* [Activity]:
The entries below contain a stretch that opens with the line containing "Viewport: 910px width, 392px height." and closes with the line containing "Task: Click the green"; set down that stretch exactly, both ends included, and nothing else.

* [Provided entries]:
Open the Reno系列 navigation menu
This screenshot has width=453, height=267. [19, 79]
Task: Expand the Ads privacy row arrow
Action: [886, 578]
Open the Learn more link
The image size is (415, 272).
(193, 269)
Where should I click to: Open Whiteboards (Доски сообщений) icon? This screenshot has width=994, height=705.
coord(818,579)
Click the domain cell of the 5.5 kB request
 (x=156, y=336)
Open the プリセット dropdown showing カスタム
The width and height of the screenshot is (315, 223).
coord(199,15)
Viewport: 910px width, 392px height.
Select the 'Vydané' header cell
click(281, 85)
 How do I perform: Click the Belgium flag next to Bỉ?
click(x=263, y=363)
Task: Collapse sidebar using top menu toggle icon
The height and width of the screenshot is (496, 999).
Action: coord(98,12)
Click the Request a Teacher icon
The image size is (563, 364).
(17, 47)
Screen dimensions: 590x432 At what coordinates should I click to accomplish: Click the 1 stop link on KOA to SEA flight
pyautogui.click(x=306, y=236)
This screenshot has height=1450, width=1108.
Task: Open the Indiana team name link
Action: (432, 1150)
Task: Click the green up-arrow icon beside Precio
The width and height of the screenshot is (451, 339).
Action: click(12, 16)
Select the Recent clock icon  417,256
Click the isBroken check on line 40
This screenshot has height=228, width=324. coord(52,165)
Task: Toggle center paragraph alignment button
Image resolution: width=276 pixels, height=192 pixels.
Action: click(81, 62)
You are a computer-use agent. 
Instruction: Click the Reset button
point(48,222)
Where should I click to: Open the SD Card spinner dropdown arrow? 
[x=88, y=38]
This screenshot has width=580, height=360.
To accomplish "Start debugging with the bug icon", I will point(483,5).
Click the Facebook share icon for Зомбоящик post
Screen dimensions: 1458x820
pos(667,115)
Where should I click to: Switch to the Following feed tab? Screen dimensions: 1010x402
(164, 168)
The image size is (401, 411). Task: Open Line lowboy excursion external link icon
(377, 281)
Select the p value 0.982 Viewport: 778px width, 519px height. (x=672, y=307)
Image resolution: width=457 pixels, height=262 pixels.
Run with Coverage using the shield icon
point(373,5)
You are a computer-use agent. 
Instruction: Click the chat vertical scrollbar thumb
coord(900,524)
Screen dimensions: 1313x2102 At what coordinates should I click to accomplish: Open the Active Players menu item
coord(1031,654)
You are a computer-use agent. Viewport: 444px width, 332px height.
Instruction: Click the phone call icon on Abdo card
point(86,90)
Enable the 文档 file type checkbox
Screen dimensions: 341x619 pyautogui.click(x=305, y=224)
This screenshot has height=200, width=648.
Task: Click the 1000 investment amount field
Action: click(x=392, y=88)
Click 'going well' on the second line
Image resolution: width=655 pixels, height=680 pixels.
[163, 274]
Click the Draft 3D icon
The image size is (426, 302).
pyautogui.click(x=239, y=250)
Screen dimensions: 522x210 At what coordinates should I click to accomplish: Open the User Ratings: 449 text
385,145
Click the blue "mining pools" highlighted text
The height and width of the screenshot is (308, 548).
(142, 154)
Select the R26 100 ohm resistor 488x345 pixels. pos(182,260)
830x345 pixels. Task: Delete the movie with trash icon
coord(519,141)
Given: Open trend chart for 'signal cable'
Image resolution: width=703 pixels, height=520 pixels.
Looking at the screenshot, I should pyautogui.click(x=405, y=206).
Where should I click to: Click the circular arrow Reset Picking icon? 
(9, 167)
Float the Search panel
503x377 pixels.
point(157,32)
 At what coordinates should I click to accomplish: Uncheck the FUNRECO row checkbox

* [The completed task]:
Viewport: 910px width, 392px height.
Select the 'Vydané' header cell
click(281, 85)
 How do I perform: Click the Belgium flag next to Bỉ?
click(x=263, y=363)
Task: Collapse sidebar using top menu toggle icon
The height and width of the screenshot is (496, 999).
Action: coord(98,12)
Click the Request a Teacher icon
The image size is (563, 364).
(17, 47)
Screen dimensions: 590x432 At what coordinates should I click to accomplish: Click the 1 stop link on KOA to SEA flight
pyautogui.click(x=306, y=236)
This screenshot has height=1450, width=1108.
Task: Open the Indiana team name link
Action: (432, 1150)
Task: Click the green up-arrow icon beside Precio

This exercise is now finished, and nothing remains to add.